Data platform availability banner - registered substances factsheets

Please be aware that this old REACH registration data factsheet is no longer maintained; it remains frozen as of 19th May 2023.

The new ECHA CHEM database has been released by ECHA, and it now contains all REACH registration data. There are more details on the transition of ECHA's published data to ECHA CHEM here.

Diss Factsheets

Toxicological information

Acute Toxicity: dermal

Currently viewing:

Administrative data

Endpoint:
acute toxicity: dermal
Type of information:
experimental study
Adequacy of study:
weight of evidence
Reliability:
4 (not assignable)
Rationale for reliability incl. deficiencies:
documentation insufficient for assessment

Data source

Reference
Reference Type:
study report
Title:
Unnamed
Year:
1977
Report date:
1977

Materials and methods

Test guideline
Qualifier:
no guideline followed
Principles of method if other than guideline:
10 rabbits were dermally administered a single dose of the test material and observed during 14 days.
GLP compliance:
not specified
Limit test:
yes

Test material

Constituent 1
Chemical structure
Reference substance name:
Ethyl enantate
EC Number:
203-382-9
EC Name:
Ethyl enantate
Cas Number:
106-30-9
Molecular formula:
C9H18O2
IUPAC Name:
ethyl heptanoate

Test animals

Species:
rabbit
Strain:
not specified
Sex:
not specified
Details on test animals or test system and environmental conditions:
No details were provided.

Administration / exposure

Type of coverage:
not specified
Vehicle:
not specified
Details on dermal exposure:
No details were provided.
Duration of exposure:
No details were provided.
Doses:
5000 mg/kg bw
No. of animals per sex per dose:
10 animals in total.
Control animals:
not specified
Details on study design:
- Duration of observation period following administration: 14 days
- Necropsy of survivors performed: yes
- Other examinations performed: clinical signs and mortality

Results and discussion

Effect levels
Key result
Sex:
not specified
Dose descriptor:
LD50
Effect level:
> 5 000 mg/kg bw
Based on:
test mat.
Mortality:
No animals died during the study.
Clinical signs:
other: Clinical signs included diarrhea in 2/10 animals from days 11 - 14. Skin irritation observed: - mild redness in 6/10, moderate redness in 4/10 - mild edema in 3/10, moderate edema in 7/10
Gross pathology:
Necropsy findings included white nodules in the liver (4/10), bloated and venated large intestines (2/10), blood in the thoracic cavity (1/10), dark spots in parts of the liver (1/10), small white nodules and irregular nodes in the intestines (1/10), and mottled kidneys (2/10).

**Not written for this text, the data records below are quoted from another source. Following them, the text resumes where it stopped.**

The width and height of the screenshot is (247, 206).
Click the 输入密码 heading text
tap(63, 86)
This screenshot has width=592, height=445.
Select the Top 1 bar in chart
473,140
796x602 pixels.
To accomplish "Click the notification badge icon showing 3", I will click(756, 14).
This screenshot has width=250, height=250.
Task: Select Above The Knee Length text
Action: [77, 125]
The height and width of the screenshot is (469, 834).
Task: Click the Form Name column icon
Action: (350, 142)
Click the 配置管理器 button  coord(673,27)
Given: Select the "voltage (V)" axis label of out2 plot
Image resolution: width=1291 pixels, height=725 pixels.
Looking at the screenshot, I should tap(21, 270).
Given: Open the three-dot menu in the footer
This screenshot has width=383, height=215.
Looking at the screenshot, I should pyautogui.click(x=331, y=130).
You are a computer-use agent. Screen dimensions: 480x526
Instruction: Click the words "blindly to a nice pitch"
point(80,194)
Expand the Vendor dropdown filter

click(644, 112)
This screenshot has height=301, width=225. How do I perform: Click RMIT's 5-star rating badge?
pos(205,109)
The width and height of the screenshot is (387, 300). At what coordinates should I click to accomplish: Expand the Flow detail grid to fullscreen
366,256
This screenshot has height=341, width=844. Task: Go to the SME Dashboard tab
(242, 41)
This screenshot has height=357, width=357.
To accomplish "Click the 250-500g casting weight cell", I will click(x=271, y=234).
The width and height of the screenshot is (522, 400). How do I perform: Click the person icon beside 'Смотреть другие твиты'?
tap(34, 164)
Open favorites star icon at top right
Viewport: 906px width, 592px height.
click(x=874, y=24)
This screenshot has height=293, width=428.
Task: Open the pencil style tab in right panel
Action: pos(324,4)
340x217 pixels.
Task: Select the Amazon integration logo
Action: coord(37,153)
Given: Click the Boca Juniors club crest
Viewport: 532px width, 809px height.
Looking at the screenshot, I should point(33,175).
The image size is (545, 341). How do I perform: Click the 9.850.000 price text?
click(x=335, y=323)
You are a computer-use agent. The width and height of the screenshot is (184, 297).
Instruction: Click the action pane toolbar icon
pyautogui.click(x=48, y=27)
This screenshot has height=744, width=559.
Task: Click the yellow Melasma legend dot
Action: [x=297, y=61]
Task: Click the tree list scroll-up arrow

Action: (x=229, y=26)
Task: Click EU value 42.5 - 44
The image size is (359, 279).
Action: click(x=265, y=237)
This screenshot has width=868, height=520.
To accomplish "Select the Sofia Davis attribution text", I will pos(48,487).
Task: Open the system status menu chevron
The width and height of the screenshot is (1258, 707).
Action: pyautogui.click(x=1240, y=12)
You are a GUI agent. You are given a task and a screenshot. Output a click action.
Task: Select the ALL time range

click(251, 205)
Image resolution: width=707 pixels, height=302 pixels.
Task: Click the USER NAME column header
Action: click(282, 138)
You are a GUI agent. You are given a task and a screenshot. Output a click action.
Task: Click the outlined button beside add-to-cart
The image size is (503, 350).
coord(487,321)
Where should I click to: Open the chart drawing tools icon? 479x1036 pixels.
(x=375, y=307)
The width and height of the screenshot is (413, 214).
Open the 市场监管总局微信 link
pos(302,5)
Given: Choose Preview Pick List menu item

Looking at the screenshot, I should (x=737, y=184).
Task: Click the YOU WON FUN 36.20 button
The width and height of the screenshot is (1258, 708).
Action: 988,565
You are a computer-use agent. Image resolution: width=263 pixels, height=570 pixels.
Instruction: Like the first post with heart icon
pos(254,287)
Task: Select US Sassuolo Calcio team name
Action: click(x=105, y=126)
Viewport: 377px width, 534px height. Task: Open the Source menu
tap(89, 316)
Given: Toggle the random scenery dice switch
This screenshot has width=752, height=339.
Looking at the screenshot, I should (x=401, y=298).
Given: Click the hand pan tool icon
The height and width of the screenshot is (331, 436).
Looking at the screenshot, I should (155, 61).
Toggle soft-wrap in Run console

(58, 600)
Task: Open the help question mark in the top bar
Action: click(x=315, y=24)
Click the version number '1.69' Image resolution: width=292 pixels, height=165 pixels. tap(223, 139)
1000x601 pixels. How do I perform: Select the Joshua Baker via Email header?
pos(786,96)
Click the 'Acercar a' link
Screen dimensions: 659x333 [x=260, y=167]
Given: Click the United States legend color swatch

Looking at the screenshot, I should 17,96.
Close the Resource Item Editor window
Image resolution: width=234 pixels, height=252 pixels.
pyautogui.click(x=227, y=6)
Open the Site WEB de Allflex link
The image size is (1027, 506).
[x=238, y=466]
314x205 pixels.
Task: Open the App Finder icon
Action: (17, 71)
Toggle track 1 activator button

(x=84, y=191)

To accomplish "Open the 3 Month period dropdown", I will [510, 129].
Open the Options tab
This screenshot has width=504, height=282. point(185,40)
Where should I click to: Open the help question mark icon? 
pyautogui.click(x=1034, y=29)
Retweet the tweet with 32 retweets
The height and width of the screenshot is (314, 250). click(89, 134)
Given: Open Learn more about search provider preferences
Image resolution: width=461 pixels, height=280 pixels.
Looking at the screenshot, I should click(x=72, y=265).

Applicant's summary and conclusion

Interpretation of results:
GHS criteria not met
Conclusions:
The acute dermal LD50 of the test item was > 5000 mg/kg bw.
Executive summary:

In the current study a group of 2 - 10 rabbits were dermally administered a single dose of the test material. No OECD guideline was followed and the study was not GLP.

After the treatment the animals were observed for mortality and clinical signs during 14 days. Furthermore, necrospy was conducted.

The acute dermal LD50 of the test item in rabbits was reported to be > 5000 mg/kg bw, based on 0/10 deaths at that dose.